Many thanks to all 3 of you for the information, it will all be used in my plans! If anyone else has anything to add, please post it.
I really really do _not_ think you need to book in Milan if you plan to stay near the train station- I've stayed at that same hotel in May and June in the high season, and there is always plenty of room. Hotels are a dime a dozen by the train station, and they just don't get booked- probably because people are under the impression they're too hard to book/too far and few between/too expensive. They are really not that bad.
There is a beautiful, quiet peaceful hostel I recommend that's about a couple of hours by bike from Pisa. I stayed at the campground, and it was about 12 bucks. I stayed at the hostel the day before, and it was 7 bucks. I almost turned back! But it did make me hightail it back to my hostel for an additional 5 days. I could not budge from that hostel. It was on the beach along the ocean. I _loved_ that hostel, and the woman who ran it was so laid back and cool... she gave me a room with two other ladies overlooking the ocean with a balcony. I just had to spend every evening with the ladies with some wine laying out on the balcony and listened to the waves lapping on the sand. The restaurants nearby weren't very expensive either- we'd roll over there for dinner and spend about 4 bucks.
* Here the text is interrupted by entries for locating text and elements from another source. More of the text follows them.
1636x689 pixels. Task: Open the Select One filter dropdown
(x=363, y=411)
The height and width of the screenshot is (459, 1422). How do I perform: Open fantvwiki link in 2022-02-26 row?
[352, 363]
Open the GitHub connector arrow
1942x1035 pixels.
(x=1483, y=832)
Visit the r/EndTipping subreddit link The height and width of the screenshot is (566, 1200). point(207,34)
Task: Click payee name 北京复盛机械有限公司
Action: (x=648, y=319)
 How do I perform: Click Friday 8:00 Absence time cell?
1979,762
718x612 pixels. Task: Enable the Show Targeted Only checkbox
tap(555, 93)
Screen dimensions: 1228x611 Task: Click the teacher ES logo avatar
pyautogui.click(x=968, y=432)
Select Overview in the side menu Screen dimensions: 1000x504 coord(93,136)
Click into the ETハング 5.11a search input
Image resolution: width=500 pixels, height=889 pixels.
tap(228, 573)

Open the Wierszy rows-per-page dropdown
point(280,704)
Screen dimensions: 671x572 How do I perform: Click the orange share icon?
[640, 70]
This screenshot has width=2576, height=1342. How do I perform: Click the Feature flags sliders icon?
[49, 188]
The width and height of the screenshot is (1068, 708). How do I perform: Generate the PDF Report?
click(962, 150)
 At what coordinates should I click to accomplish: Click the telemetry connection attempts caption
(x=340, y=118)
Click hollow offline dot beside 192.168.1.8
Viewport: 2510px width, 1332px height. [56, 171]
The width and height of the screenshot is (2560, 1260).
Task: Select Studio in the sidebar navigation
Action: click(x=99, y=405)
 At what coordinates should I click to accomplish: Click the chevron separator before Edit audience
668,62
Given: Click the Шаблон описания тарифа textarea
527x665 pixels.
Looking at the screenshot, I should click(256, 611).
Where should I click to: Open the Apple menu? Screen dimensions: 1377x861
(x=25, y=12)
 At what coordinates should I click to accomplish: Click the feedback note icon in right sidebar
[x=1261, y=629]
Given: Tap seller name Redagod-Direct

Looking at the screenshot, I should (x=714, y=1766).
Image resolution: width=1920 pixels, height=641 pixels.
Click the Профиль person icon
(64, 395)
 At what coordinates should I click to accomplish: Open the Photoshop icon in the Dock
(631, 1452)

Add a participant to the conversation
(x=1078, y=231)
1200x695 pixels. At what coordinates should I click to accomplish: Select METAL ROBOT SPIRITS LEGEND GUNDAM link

Then during the day, I took a few excursions by bike and travelled around.
I can't remember the name of the hostel, but I'll look it up for you.
If you can, I would recommend going to the Italian Consulate in your city. They run very extensive, good classes out of their Italidea classes. People who stick with the courses are fluent when they finish (takes about 2 years). But you can at least get conversational in the first session alone.
There it is in the Yellow Pages! Wow! Construction then Consulates. We have an Italian Consulate at Duquesne University. It says Honorary of Italy. I wonder what that means? Guess I will have to call tomorrow.